Required action: Search the records for the string "will", and show each line where it appears.

#### Exercise data ####

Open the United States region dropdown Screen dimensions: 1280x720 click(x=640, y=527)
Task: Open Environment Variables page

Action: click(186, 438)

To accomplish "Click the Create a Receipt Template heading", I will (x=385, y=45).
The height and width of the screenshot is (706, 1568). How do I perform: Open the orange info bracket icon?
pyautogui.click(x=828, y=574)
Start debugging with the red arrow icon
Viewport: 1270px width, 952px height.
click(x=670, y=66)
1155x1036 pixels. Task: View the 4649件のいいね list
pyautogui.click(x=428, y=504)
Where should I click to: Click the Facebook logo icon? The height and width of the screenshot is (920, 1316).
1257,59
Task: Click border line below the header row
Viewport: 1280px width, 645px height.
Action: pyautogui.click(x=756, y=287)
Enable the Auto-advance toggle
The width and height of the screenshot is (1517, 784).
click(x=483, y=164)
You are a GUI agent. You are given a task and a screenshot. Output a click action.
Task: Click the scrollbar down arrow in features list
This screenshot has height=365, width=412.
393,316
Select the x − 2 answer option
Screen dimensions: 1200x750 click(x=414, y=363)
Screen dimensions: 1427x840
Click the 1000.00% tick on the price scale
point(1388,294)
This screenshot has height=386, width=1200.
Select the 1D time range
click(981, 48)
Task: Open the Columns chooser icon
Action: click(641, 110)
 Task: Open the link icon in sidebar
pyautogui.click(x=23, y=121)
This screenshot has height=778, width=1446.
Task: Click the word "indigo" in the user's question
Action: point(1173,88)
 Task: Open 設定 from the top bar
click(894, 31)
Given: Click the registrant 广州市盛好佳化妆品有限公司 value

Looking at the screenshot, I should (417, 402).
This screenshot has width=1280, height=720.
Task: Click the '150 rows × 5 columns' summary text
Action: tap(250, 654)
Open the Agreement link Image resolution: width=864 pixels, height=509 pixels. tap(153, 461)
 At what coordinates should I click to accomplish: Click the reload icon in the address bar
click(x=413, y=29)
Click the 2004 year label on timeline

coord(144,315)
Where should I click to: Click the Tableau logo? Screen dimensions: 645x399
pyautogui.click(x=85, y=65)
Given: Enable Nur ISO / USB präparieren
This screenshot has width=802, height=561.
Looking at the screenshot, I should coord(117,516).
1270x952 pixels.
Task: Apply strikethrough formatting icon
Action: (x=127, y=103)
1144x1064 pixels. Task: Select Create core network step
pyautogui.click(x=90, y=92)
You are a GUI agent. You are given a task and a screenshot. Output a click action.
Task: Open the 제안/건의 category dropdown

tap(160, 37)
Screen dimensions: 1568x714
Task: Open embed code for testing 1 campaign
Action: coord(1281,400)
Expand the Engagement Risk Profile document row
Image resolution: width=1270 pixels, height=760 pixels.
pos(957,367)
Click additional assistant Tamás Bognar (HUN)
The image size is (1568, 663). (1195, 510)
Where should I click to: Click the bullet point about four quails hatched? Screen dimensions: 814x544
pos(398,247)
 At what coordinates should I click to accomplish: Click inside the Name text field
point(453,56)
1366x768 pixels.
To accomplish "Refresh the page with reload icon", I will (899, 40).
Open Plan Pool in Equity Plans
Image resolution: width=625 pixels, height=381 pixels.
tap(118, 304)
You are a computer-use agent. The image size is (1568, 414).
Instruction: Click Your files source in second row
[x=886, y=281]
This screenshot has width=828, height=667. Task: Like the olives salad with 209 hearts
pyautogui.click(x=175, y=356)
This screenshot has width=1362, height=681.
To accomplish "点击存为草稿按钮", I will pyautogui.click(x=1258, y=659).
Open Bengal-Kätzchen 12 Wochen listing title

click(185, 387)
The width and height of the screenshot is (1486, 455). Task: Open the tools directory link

####

Written answer:
To accomplish "Click the Create a Receipt Template heading", I will (x=385, y=45).
To accomplish "Refresh the page with reload icon", I will (899, 40).
To accomplish "点击存为草稿按钮", I will pyautogui.click(x=1258, y=659).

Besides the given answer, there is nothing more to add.